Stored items
[Start of Attachment]
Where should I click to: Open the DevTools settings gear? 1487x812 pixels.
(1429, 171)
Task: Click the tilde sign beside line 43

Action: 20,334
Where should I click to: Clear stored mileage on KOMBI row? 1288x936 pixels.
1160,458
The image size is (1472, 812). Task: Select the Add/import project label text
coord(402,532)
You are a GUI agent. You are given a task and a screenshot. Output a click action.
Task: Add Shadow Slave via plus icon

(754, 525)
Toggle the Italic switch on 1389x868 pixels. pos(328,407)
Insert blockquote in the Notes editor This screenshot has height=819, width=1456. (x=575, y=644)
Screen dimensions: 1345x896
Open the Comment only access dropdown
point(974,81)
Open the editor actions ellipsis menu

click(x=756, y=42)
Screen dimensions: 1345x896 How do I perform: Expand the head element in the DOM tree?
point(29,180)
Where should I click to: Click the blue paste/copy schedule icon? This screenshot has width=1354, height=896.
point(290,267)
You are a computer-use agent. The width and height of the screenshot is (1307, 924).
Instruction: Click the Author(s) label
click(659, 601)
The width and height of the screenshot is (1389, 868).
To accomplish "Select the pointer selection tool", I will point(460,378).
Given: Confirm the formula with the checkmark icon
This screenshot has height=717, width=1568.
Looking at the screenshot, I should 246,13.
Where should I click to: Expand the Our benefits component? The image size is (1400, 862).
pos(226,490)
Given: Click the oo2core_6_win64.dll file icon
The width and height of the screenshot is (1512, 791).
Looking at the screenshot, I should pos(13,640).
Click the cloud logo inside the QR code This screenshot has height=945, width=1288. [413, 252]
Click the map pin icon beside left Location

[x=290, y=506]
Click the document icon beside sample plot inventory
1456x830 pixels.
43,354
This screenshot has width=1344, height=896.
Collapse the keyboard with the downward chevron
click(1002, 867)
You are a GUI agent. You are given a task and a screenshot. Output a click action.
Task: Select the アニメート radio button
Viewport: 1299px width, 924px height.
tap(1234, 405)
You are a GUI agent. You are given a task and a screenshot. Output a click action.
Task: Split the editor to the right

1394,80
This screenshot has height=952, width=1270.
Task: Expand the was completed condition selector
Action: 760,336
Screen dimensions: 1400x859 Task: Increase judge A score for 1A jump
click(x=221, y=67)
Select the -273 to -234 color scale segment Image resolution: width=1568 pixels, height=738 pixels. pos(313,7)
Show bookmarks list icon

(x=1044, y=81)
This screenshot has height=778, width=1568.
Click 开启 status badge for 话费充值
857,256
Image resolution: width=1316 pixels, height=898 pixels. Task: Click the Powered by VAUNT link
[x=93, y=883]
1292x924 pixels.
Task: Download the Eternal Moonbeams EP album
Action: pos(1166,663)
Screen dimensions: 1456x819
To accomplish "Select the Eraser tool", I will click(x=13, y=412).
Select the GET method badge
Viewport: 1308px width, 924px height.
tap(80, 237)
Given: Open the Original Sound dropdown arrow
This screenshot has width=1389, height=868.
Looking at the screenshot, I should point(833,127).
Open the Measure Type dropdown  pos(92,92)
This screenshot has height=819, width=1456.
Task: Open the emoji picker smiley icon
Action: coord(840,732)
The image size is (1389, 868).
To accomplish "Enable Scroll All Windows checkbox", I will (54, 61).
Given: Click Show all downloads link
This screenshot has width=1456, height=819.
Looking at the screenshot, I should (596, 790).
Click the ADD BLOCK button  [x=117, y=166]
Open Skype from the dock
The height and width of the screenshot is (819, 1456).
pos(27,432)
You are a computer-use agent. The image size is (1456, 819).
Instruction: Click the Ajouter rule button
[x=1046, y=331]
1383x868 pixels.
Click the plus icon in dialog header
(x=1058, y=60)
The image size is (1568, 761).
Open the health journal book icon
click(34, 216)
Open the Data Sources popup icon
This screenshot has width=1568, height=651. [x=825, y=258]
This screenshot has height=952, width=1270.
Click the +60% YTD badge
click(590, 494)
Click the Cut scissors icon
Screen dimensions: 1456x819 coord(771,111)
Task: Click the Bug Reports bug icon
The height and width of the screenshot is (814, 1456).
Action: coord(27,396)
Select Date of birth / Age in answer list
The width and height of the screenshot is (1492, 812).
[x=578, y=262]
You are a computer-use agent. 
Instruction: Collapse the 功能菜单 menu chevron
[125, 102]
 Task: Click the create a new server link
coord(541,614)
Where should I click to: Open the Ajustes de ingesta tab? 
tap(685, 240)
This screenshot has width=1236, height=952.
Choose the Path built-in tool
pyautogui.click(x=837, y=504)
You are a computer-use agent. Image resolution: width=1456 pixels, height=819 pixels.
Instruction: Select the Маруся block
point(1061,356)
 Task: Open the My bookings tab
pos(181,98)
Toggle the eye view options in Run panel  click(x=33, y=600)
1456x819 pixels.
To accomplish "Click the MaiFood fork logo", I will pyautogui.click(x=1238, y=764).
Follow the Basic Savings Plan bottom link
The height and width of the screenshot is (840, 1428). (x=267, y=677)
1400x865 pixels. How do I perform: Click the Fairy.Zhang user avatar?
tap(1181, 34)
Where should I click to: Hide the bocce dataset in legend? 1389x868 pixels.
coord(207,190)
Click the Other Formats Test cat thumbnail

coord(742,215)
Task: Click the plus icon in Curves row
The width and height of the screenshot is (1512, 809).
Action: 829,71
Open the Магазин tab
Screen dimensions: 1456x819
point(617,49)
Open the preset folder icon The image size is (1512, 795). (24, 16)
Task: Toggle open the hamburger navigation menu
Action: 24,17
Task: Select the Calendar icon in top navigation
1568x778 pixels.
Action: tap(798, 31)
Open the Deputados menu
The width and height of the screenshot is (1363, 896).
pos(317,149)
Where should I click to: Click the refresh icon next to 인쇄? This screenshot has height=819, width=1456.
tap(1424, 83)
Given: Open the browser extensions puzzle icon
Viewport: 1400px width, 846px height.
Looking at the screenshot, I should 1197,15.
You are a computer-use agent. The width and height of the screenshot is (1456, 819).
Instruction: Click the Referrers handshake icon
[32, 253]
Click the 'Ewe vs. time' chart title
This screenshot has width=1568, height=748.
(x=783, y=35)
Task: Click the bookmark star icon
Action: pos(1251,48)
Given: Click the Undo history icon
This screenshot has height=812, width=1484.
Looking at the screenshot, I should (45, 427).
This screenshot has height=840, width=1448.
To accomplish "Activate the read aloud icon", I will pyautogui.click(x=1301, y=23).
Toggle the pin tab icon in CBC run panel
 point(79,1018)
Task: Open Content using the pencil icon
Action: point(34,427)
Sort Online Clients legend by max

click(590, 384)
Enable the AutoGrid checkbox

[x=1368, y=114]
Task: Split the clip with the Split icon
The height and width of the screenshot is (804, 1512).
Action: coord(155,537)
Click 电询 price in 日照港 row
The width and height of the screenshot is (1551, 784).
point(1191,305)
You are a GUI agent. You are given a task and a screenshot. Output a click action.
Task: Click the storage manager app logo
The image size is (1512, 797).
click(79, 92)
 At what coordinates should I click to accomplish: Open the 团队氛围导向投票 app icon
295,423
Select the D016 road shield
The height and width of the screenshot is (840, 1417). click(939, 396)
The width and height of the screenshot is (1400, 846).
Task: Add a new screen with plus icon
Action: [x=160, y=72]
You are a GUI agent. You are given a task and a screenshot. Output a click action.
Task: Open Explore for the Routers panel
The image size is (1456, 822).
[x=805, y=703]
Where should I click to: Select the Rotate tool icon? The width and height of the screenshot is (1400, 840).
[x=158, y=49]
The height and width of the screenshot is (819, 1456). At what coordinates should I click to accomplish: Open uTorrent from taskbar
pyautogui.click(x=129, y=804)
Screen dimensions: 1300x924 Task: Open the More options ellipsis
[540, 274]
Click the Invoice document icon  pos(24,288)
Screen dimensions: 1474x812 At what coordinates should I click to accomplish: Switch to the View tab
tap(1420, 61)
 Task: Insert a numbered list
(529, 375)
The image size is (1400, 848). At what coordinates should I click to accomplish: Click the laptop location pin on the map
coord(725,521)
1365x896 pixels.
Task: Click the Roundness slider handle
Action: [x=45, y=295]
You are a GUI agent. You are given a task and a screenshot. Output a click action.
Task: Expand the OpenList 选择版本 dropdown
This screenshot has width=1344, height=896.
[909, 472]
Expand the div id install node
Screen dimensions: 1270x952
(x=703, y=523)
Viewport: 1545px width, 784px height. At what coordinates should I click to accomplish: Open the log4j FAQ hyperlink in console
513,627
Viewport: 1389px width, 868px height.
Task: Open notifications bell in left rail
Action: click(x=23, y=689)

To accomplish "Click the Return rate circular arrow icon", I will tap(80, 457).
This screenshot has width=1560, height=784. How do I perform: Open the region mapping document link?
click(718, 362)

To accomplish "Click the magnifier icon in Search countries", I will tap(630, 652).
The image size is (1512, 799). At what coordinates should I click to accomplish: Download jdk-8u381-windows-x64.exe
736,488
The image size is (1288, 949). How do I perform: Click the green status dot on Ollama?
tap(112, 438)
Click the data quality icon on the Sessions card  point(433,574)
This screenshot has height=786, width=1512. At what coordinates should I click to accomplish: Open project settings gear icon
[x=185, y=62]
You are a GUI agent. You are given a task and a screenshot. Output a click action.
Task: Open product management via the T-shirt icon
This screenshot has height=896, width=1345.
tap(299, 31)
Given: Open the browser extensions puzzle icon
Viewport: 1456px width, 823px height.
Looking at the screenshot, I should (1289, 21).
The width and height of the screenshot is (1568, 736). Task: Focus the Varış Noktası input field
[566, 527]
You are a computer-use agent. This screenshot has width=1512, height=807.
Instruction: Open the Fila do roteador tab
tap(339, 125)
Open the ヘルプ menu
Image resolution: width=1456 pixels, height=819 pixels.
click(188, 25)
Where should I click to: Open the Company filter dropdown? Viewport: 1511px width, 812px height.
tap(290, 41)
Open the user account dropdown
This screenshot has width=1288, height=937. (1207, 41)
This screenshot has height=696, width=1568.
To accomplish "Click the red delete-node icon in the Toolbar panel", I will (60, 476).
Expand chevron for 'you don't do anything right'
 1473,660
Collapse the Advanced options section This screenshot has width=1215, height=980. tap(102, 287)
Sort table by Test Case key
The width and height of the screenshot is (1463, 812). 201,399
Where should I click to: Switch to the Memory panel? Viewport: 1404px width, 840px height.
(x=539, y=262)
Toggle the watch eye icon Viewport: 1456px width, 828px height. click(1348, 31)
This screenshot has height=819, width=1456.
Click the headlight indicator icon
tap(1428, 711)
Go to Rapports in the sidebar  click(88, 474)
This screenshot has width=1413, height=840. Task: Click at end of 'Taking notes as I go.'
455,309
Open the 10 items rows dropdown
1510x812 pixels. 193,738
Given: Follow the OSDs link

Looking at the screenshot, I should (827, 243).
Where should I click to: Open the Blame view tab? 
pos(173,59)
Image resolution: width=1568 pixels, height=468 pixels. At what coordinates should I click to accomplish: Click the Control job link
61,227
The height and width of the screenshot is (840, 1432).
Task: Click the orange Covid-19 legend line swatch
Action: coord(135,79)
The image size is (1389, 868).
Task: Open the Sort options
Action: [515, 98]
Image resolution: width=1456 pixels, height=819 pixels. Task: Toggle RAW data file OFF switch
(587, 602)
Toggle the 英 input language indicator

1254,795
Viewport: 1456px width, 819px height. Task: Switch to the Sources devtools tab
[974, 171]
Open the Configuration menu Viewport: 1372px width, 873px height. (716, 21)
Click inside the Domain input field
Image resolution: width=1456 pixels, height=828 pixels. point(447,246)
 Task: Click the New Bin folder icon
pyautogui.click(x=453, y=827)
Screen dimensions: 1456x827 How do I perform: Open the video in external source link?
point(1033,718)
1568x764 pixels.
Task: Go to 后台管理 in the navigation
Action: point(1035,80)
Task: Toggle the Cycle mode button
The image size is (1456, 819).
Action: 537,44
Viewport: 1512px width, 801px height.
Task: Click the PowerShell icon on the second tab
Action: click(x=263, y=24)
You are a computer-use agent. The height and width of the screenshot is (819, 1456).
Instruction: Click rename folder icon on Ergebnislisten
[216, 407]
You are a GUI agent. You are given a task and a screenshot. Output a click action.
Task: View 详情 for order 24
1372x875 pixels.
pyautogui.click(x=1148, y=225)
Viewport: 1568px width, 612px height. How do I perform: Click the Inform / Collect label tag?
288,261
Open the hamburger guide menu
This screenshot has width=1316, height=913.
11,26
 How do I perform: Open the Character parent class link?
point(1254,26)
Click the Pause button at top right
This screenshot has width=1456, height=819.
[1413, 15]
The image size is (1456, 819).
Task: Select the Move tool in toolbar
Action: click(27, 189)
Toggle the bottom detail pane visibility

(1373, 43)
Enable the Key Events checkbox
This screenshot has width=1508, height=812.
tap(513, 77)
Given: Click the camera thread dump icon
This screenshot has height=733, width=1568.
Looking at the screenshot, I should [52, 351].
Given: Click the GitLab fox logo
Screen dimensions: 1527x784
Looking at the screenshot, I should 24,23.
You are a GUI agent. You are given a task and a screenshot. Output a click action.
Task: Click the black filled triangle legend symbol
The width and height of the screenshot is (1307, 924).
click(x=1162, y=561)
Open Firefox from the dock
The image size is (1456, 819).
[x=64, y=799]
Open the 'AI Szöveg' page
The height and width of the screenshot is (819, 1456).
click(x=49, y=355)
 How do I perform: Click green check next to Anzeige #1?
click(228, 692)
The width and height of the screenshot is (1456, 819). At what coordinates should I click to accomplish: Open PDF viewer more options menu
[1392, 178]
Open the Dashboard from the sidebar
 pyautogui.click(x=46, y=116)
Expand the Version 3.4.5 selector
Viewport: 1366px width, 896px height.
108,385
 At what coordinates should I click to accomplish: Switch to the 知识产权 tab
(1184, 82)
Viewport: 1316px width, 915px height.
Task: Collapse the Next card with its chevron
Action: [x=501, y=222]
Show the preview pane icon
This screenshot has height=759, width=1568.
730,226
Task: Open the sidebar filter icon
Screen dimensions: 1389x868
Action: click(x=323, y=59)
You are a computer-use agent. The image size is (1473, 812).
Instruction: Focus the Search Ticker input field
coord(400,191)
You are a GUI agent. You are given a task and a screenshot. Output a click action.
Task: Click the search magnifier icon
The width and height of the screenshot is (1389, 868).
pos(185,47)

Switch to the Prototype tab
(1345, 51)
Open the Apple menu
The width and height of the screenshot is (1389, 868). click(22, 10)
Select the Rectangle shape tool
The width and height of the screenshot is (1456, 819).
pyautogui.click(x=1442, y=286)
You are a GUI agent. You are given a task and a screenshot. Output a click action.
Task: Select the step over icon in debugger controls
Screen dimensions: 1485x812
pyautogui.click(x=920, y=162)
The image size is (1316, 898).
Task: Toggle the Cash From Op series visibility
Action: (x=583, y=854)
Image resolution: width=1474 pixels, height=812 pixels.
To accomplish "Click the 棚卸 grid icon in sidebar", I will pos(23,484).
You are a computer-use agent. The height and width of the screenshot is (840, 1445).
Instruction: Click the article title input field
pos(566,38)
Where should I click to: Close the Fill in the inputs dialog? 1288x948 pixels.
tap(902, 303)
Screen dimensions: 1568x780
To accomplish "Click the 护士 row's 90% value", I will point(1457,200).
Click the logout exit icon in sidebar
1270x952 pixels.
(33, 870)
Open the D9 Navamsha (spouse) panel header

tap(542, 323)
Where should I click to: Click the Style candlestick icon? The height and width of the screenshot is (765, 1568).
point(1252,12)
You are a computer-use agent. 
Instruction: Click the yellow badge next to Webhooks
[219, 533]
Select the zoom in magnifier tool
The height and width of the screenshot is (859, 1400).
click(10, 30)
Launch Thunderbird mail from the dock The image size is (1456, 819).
[End of Attachment]
» REQUIRED ACTION: What is needed is a verbatim copy of every line in the records above from the one containing "Click the ADD" down to the one containing "The image size is (1568, 761).", both included, and nothing more.

» RESULT FOR THIS TASK:
Click the ADD BLOCK button  [x=117, y=166]
Open Skype from the dock
The height and width of the screenshot is (819, 1456).
pos(27,432)
You are a computer-use agent. The image size is (1456, 819).
Instruction: Click the Ajouter rule button
[x=1046, y=331]
1383x868 pixels.
Click the plus icon in dialog header
(x=1058, y=60)
The image size is (1568, 761).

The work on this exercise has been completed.